Coffee is an important agricultural commodity that is branded according to its environmental criteria in the global market. Therefore, Indonesia’s coffee production system needs to be investigated to meet the demand for eco-labeling, which has become a consumer preference. This study aims to assess the comprehensive sustainability evaluation of coffee production nurtured by an organic fertilizing system ( OFS ), chemical-organic fertilizing system ( COFS ), and chemical fertilizing system ( CFS ) that focuses on the energy–environment–economic nexus. A life cycle assessment (LCA), life cycle cost analysis (LCC), and energy analysis were performed as methods to evaluate the environmental impact, economic performance, and energy requirement analysis. The results indicated that the OFS had superior performance in two sustainability aspects: resulting in the lowest environmental damage and generating the highest economic benefit. Simultaneously, COFS shows the highest sustainability performance as it consumes the least energy. In contrast, CFS indicated the lowest sustainability performance in all aspects: highest environmental impact, lowest economic benefit, and highest energy consumption. Therefore, OFS is strongly recommended to be applied broadly, considering its environmental and economic superiority. Consequently, massive OFS application was followed by higher energy consumption. Alternatively, COFS can be considered for application due to its higher energy performance, even though it can potentially result in higher environmental damage and lower economic benefit.
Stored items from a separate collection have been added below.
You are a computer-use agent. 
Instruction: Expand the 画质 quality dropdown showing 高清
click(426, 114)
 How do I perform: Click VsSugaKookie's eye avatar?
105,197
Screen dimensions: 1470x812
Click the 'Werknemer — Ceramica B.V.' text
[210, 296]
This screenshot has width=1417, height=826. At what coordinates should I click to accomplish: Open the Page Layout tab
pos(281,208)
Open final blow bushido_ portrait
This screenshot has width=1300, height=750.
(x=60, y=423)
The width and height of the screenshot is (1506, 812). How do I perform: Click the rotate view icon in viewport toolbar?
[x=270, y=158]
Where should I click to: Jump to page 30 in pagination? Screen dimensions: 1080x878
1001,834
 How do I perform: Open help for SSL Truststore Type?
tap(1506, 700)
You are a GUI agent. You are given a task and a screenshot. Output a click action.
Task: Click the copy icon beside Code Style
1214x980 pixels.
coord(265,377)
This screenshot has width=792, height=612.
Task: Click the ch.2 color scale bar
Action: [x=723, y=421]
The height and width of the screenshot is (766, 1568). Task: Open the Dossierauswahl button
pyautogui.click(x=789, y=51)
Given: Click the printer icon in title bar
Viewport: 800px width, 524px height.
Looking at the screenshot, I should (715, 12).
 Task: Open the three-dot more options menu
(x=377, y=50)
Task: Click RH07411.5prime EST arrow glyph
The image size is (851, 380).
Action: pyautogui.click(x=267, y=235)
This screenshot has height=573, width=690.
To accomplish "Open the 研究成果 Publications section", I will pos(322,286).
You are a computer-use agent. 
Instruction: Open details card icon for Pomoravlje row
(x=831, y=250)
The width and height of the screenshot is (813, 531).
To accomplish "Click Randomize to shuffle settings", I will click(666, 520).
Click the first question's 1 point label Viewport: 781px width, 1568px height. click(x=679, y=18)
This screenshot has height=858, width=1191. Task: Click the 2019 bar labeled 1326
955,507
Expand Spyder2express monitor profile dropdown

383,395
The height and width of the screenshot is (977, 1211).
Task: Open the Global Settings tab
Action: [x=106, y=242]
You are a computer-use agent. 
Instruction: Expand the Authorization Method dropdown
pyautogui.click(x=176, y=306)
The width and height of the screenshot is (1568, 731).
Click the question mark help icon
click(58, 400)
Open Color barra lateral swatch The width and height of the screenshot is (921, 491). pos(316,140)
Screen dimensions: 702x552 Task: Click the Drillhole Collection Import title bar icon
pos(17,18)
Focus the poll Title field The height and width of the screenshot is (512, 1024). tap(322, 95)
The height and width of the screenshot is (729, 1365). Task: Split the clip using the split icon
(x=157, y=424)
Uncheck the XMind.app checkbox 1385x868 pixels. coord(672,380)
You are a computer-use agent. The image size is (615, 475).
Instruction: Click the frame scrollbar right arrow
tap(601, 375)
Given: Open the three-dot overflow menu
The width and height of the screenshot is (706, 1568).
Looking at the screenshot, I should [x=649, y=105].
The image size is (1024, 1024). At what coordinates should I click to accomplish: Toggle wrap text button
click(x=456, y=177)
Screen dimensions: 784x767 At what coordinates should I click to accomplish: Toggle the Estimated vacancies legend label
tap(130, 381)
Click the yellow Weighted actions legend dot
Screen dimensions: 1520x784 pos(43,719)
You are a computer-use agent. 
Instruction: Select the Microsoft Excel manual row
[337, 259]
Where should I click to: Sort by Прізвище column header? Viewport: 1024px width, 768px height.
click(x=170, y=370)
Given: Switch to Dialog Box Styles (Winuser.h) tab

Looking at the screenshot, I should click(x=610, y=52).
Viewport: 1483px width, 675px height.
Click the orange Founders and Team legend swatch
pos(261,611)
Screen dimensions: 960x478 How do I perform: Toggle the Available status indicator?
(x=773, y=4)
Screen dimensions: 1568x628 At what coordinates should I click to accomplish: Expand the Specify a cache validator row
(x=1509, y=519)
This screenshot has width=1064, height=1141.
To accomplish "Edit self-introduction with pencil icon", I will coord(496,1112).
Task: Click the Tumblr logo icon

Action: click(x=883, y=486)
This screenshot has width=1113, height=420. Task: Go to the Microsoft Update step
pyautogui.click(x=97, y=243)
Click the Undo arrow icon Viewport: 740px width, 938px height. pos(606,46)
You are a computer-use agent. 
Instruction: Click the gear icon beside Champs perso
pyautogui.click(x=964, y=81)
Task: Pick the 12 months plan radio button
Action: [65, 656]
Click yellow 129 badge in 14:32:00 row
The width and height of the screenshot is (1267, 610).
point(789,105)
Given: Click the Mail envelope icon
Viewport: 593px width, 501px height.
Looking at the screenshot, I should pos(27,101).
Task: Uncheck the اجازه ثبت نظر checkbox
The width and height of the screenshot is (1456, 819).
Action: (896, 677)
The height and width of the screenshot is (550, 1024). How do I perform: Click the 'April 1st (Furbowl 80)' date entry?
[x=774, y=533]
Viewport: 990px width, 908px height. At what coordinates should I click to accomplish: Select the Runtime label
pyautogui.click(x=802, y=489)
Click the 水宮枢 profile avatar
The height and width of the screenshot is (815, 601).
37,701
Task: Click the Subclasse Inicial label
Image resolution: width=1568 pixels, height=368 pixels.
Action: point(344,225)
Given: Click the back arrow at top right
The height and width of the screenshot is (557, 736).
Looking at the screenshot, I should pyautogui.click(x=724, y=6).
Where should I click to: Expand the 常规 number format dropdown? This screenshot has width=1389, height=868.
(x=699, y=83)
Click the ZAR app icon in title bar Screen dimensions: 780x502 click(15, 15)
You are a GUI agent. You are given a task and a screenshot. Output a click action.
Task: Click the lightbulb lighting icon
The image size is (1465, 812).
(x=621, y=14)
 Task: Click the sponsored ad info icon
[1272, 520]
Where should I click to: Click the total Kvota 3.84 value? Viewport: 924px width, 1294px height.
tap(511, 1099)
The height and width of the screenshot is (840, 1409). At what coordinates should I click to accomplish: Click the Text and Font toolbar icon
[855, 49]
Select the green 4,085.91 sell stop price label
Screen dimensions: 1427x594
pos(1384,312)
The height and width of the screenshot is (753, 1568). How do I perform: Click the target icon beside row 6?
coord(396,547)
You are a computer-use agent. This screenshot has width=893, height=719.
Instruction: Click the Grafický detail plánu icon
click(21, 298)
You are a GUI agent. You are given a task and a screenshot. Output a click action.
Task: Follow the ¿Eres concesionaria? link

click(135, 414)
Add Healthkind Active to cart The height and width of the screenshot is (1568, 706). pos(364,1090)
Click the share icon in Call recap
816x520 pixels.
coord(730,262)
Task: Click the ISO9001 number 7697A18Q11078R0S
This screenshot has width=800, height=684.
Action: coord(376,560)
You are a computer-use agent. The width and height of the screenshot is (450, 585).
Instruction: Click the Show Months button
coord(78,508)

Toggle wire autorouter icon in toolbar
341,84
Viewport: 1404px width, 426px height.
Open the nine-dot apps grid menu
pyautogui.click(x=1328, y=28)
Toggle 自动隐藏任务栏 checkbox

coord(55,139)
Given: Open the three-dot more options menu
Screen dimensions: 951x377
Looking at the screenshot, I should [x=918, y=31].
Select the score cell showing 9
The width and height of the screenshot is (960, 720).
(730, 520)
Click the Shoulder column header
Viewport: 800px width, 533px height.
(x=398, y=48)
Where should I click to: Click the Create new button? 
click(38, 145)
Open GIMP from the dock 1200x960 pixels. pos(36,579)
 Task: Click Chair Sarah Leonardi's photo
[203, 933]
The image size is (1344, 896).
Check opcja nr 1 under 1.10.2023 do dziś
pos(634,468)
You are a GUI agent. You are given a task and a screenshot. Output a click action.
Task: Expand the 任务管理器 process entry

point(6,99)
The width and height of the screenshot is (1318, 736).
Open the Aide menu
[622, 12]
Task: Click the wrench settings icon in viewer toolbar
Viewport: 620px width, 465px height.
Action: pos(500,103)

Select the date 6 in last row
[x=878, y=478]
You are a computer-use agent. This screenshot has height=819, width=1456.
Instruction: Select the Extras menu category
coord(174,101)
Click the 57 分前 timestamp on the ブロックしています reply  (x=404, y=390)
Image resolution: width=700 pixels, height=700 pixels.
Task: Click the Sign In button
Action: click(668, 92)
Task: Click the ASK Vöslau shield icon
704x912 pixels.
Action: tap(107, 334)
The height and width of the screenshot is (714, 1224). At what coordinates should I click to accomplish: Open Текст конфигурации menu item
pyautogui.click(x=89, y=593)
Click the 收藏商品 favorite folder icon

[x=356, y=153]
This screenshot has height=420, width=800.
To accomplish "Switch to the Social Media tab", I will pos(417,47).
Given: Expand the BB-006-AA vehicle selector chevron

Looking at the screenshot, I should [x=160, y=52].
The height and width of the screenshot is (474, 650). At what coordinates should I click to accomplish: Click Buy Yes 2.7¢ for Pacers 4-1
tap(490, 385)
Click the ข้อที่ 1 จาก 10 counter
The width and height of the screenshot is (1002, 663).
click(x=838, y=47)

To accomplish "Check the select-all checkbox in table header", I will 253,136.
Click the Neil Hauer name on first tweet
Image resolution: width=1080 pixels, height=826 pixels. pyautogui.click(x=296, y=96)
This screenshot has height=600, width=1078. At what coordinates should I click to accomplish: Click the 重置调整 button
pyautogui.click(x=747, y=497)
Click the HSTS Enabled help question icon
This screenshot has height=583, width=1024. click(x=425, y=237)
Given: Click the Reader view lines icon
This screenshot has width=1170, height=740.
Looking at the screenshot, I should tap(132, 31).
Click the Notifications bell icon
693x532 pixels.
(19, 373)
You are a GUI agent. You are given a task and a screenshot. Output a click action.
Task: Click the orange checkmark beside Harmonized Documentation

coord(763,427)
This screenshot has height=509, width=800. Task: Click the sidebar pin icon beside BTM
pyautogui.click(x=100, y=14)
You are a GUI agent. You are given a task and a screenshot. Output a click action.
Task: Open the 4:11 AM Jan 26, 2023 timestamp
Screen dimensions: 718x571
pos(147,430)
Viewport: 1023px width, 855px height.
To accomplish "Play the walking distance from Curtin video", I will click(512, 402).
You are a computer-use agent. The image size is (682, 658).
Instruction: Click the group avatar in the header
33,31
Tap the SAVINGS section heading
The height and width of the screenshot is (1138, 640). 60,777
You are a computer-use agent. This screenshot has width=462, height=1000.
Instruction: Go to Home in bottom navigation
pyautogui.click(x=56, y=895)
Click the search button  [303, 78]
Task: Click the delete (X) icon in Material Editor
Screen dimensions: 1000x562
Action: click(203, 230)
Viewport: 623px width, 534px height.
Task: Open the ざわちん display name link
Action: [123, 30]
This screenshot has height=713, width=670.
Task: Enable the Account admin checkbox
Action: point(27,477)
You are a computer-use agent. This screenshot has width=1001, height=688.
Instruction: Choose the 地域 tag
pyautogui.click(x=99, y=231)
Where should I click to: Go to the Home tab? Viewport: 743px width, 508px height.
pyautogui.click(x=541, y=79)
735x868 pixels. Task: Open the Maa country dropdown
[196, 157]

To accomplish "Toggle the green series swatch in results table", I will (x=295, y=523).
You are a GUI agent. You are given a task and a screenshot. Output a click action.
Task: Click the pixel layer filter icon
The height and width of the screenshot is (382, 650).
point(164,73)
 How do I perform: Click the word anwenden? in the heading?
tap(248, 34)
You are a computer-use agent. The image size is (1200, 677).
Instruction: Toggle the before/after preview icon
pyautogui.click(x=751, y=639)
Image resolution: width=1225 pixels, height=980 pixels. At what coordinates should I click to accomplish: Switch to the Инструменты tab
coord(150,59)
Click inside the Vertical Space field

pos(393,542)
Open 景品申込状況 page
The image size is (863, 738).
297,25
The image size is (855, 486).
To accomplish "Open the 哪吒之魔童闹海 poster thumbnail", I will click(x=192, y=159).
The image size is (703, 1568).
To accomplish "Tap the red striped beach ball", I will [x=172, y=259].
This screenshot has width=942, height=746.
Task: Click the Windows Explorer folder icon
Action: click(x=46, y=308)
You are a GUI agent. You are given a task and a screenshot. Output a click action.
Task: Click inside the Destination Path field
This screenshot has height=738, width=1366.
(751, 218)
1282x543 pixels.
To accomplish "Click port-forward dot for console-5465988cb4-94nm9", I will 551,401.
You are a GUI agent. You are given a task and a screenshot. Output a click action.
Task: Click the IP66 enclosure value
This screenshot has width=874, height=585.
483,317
However, the government should explicitly provide some effort for the broad application of OFS in financial and assistance support since the shifting process needs more time to adapt.

Suggested Citation

  • Devi Maulida Rahmah & Agusta Samodra Putra & Riaru Ishizaki & Ryozo Noguchi & Tofael Ahamed, 2022. "A Life Cycle Assessment of Organic and Chemical Fertilizers for Coffee Production to Evaluate Sustainability toward the Energy–Environment–Economic Nexus in Indonesia," Sustainability, MDPI, vol. 14(7), pages 1-28, March.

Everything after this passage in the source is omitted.